--- start of Selection ---

HDInsight: Hive Internal and External Tables Intro

Article
02/05/2013

Small Bites of Big Data

Cindy Gross, SQLCAT PM

HDInsight is Microsoft's distribution, in partnership with Hortonworks, of Hadoop. Hive is the component of the Hadoop ecosystem that imposes structure on Hadoop data in a way that makes it usable from BI tools that expect rows and columns with defined data types. Hive tables can be created as EXTERNAL or INTERNAL. This is a choice that affects how data is loaded, controlled, and managed.

Use EXTERNAL tables when:

The data is also used outside of Hive. For example, the data files are read and processed by an existing program that doesn't lock the files.
Data needs to remain in the underlying location even after a DROP TABLE. This can apply if you are pointing multiple schemas (tables or views) at a single data set or if you are iterating through various possible schemas.
You want to use a custom location such as ASV.
Hive should not own data and control settings, dirs, etc., you have another program or process that will do those things.
You are not creating table based on existing table (AS SELECT).

Use INTERNAL tables when:

The data is temporary.
You want Hive to completely manage the lifecycle of the table and data.

We'll walk through creating basic tables with a few rows of data so you can see some of the differences between EXTERNAL and INTERNAL tables. The demo data files are attached at the bottom of the blog. Alternatively you can simply open notepad and create your own files with a series of single column rows. If you create your own files make sure you have a carriage return/line feed at the end of all rows including the last one. The files should be in a Windows directory called c:\data on the HDInsight Head Node. For HDInsight Server (on-premises) that's the machine where you ran setup. For HDInsight Services (Azure) you can create a Remote Desktop connection (RDP) to the head node from the Hadoop portal.

Note: Your client tool editor or the website may change the dashes or other characters in the following commands to “smart” characters. If you get syntax errors from a direct cut/paste, try pasting into notepad first or deleting then retyping the dash (or other special characters).

--- end of Selection ---

● **Aim**: Resume the Hive internal and external tables article from where it stops, in the same voice.

--- start of Dataset section ---

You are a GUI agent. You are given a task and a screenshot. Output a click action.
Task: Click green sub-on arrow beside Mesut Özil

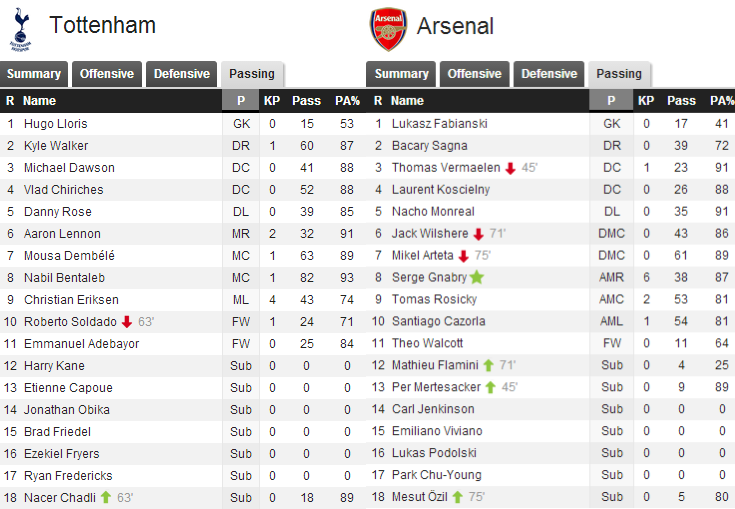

--- end of Dataset section ---

● **Written response**:
Create an HDInsight cluster. You can do this on your own Windows machine by installing HDInsight Server or by signing up for HDInsight Services on Azure. For the CTP of HDInsight Services as of February 2013 you fill out a form to request access and receive access within a few days. Soon the service will be available from the Azure portal via your Azure subscription. Since the portal interface will be changing soon and all the commands are straightforward I will show you how to do all the steps through the Hive CLI (command line interface).

Open a Hadoop Command Prompt:

Change to the Hive directory (necessary in early preview builds of Hive):

cd %hive_home%\bin

Load some data (hadoop file system put) and then verify it loaded (hadoop file system list recursively):

hadoop fs -put c:\data\bacon.txt /user/demo/food/bacon.txt

hadoop fs -lsr /user/demo/food

The put command doesn't return a result, the list command returns one row per file or subdirectory/file:

-rw-r--r-- 1 cgross supergroup 124 2013-02-05 22:41 /user/demo/food/bacon.txt

Enter the Hive CLI (command line interface):

hive

Tell Hive to show the column names above the results (all Hive commands require a semi-colon as a terminator, no result is returned from this set command):

Set hive.cli.print.header=true;

Create an INTERNAL table in Hive and point it to the directory with the bacon.txt file:

CREATE INTERNAL TABLE internal1 (col1 string) LOCATION '/user/demo/food';

Oops... that failed because INTERNAL isn't a keyword, the absence of EXTERNAL makes it a managed, or internal, table.

FAILED: Parse Error: line 1:7 Failed to recognize predicate 'INTERNAL'.

So let's create it without the invalid INTERNAL keyword. Normally we would let an INTERNAL table default to the default location of /hive/warehouse but it is possible to specify a particular directory:

CREATE TABLE internal1 (col1 string) LOCATION '/user/demo/food';

That will return the time taken but no other result. Now let's look at the schema that was created:. Note that the table type is MANAGED_TABLE.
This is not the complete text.